American Brevet Brigadier General (1833–1906)

Joseph Henry Barnes (1833–1906) was an American Brevet Brigadier General who commanded the 29th Massachusetts Infantry Regiment during the Eastern Theater of the American Civil War.

==Biography==
===Early life===
Joseph was born on July 25, 1833. He moved to East Boston some time later and became a printer before the outbreak of the American Civil War. He also married Anna Delia Stickney and later had 3 children.

===American Civil War===
Barnes raised a militia consisting of East Bostonians known as the "Greenough Guards" by Governor John Albion Andrew himself before being commissioned for Federal Service on May 18, 1861, and made a captain of Company C of the 1st Massachusetts Infantry Regiment on May 22 and shortly after, participated at the First Battle of Bull Run. Barnes was then made Lieutenant Colonel of the newly formed 29th Massachusetts Infantry Regiment on December 13, 1861, as he led Company K of the regiment.
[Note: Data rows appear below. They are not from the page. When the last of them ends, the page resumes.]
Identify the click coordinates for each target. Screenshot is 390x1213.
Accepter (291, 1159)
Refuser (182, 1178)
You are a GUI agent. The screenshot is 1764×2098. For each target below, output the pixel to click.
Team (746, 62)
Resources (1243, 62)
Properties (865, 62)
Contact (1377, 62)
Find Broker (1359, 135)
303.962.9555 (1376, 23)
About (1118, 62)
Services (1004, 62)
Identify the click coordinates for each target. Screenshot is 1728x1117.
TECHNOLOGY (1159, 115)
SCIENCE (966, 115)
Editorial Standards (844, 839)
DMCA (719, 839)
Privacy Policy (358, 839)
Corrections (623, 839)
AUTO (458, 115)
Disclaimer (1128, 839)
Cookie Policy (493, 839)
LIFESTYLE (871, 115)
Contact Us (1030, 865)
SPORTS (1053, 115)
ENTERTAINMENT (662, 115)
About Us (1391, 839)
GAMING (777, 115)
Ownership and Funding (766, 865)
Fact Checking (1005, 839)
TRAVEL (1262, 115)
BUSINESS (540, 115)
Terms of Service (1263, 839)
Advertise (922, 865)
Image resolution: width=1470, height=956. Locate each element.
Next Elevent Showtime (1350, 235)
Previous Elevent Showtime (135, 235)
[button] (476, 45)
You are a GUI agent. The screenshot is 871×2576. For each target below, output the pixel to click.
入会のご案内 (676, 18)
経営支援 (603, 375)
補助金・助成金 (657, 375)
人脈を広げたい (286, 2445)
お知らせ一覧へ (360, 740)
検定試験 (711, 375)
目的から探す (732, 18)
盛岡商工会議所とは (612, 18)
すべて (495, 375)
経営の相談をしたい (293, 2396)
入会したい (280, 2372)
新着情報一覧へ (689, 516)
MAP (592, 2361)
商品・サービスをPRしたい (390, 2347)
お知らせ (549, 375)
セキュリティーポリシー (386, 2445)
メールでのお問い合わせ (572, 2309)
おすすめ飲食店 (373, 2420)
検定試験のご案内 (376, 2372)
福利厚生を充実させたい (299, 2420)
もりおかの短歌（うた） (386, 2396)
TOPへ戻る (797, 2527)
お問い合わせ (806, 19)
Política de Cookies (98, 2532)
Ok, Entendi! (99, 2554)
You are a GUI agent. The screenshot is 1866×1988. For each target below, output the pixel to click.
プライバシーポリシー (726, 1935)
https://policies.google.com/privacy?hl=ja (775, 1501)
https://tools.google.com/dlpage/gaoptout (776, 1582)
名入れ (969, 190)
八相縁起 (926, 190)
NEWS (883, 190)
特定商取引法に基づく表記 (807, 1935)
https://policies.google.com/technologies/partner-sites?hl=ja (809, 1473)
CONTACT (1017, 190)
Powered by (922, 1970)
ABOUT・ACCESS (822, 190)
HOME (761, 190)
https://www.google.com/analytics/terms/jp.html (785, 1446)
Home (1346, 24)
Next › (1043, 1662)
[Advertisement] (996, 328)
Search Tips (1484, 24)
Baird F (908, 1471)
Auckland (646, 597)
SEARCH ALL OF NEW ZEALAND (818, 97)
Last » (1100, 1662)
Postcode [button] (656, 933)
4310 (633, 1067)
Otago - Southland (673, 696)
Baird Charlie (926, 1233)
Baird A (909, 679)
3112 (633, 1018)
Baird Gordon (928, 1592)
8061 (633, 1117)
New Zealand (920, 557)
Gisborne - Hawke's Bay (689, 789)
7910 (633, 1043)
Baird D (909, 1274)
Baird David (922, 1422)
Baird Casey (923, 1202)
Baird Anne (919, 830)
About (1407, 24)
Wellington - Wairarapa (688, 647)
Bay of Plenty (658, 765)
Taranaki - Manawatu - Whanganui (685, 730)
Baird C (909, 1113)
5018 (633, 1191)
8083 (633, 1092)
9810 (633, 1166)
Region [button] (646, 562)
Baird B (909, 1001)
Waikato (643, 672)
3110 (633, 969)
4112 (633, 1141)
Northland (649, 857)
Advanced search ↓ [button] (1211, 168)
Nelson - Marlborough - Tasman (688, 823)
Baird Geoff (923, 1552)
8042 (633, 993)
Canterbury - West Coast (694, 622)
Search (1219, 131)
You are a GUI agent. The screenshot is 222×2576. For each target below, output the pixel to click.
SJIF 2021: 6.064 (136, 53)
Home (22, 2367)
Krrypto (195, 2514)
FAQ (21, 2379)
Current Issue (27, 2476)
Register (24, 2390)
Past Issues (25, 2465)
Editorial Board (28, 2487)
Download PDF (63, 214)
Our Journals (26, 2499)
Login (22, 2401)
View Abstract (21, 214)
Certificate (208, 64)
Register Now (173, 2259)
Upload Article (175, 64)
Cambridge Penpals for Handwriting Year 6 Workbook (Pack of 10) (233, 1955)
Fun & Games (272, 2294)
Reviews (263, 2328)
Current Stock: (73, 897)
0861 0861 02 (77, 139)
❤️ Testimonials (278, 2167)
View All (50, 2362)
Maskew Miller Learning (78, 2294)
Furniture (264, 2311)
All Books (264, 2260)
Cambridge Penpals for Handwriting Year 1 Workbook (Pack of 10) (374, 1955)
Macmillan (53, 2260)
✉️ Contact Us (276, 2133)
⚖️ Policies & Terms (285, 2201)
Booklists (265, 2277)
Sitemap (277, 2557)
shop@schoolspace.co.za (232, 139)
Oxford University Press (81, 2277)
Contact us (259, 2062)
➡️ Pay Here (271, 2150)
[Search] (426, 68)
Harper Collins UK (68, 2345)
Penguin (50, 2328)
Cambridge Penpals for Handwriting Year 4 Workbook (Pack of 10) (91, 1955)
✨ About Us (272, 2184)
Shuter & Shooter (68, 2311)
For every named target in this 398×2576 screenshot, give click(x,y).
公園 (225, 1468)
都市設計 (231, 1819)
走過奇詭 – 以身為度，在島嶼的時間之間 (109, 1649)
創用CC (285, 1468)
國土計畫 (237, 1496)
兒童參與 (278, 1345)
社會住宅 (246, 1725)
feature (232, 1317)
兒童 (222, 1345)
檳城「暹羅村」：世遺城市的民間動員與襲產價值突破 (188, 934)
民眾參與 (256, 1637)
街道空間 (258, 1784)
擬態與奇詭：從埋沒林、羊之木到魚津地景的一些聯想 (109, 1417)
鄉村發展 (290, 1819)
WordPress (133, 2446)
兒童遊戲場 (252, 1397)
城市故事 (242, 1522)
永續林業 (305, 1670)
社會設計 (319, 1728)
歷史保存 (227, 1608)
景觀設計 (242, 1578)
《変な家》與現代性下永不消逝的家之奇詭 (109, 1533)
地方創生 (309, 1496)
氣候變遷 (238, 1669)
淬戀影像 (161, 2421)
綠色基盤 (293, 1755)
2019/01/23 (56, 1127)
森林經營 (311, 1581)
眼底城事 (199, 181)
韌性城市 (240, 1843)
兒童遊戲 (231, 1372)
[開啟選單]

Barnes then became the main commander of the regiment after Colonel Ebenezer W. Peirce was considered absent but was wounded at the Battle of White Oak Swamp and was recovering but managed to participate at the Battle of Antietam as the regiment was part of the Irish Brigade during the assault on the Sunken Road. After the two battles, the 29th Massachusetts became a part of the IX Corps and continued to command in the Siege of Petersburg such as in the Battle of the Crater before he was honorably mustered out on October 9, 1864. He was brevetted to Brigadier General on August 19, 1864, for his services at the Battle of Globe Tavern.

===Later years===
After the war, Barnes would serve as the Deputy Collector of the Port of Boston from 1880 to 1900. He was also associated with veteran associations as well as a member of the Military Order of the Loyal Legion of the United States and the Grand Army of the Republic.